▸ Your task: Reproduce the lines starting at the one containing "This screenshot has height=212, width=408." and ending at the one containing "point(474,286)", replacing "Screen dimensions" with "Screen size" and leaving everything else unchanged.

A run of records:
================

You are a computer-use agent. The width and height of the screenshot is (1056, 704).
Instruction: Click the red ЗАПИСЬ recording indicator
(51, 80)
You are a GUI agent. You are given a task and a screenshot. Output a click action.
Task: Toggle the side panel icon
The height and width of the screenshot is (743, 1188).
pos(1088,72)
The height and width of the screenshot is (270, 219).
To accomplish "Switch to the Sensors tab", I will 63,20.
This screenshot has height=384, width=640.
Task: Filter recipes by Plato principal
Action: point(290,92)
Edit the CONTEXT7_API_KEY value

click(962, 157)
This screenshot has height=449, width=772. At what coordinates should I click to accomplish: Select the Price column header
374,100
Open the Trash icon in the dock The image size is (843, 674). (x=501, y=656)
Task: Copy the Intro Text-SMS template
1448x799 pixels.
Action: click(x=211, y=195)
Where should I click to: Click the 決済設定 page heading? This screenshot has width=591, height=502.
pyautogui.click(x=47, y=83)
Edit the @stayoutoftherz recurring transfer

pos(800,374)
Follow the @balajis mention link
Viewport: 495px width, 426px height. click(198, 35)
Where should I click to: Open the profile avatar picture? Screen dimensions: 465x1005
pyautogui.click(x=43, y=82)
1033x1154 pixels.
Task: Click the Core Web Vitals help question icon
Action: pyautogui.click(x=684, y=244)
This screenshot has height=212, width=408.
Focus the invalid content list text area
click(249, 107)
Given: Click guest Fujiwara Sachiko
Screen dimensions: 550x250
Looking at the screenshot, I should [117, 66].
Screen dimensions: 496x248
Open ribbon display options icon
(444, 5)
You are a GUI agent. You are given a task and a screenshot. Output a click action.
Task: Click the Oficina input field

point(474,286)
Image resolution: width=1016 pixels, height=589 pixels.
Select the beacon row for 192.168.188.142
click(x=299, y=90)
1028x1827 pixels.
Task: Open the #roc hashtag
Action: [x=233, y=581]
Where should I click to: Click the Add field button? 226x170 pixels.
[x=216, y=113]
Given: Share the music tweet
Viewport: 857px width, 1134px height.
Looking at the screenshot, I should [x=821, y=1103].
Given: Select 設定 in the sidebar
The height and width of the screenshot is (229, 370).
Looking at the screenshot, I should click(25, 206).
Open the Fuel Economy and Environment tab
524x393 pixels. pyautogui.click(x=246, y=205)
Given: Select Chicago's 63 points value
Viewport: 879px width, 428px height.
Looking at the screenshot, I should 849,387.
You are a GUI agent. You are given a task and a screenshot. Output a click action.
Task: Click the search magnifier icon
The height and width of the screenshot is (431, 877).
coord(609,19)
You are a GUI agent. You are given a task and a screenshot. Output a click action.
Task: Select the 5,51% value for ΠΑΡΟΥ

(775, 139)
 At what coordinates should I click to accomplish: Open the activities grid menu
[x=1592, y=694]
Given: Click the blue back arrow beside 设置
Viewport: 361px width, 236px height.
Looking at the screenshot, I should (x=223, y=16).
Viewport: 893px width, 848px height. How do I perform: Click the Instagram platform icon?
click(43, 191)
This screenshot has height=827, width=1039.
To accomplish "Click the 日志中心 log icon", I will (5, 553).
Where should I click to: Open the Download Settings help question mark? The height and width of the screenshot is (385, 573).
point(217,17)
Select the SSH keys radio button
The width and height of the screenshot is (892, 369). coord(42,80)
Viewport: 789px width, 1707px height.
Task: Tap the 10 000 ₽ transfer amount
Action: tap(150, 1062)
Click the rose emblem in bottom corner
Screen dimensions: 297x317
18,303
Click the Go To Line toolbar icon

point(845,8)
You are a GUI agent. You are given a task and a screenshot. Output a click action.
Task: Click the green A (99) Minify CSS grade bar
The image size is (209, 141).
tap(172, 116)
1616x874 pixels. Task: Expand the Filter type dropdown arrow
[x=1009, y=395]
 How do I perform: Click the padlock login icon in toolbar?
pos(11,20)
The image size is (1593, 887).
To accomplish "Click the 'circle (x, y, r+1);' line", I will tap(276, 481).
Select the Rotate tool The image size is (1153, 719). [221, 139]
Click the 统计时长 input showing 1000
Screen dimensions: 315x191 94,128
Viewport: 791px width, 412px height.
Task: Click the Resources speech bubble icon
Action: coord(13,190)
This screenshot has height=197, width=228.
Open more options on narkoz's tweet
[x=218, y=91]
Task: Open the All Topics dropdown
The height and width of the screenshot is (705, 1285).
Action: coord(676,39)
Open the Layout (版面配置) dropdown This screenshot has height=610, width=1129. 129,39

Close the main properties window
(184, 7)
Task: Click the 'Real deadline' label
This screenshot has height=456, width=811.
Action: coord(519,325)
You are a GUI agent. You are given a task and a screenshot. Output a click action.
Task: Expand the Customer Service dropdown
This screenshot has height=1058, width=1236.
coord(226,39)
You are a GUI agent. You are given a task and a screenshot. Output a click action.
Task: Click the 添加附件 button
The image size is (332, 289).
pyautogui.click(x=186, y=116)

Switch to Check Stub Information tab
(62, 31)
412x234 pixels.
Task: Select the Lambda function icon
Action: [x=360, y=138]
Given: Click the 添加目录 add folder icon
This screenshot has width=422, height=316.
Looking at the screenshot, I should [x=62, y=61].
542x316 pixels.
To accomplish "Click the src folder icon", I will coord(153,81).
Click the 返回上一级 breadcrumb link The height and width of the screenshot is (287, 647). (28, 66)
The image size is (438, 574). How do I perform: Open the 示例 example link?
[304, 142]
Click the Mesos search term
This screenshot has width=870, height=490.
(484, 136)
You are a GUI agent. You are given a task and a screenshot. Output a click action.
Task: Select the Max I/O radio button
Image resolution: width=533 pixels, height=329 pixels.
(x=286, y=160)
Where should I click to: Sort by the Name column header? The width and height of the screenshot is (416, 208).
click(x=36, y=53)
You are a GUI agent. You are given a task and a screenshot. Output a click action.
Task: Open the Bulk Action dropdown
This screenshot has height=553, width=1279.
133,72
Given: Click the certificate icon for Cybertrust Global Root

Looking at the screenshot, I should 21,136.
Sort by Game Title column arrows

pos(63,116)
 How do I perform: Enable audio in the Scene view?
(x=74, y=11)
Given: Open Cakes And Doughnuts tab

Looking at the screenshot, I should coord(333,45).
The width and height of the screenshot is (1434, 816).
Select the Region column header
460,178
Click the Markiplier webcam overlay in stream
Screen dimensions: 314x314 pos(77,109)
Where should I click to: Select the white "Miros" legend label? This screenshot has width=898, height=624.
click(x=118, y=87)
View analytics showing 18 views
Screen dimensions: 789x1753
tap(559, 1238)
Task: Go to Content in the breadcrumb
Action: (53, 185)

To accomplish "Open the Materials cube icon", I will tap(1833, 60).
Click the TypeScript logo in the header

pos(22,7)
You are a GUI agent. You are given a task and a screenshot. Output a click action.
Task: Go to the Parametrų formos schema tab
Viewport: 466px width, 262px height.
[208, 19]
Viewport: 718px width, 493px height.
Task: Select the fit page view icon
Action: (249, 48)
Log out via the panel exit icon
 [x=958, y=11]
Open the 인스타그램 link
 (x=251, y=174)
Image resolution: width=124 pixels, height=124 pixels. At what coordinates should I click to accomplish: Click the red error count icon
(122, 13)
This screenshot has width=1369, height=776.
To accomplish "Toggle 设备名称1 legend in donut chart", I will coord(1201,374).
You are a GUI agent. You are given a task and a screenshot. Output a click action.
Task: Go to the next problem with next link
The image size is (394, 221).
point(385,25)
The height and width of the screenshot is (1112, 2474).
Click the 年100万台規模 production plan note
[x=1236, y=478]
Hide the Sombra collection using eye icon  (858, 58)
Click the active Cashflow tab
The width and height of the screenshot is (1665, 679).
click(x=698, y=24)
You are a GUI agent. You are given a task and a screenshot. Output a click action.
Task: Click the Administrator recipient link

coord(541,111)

================

▸ Result of this task:
This screenshot has height=212, width=408.
Focus the invalid content list text area
click(249, 107)
Given: Click guest Fujiwara Sachiko
Screen size: 550x250
Looking at the screenshot, I should [117, 66].
Screen size: 496x248
Open ribbon display options icon
(444, 5)
You are a GUI agent. You are given a task and a screenshot. Output a click action.
Task: Click the Oficina input field

point(474,286)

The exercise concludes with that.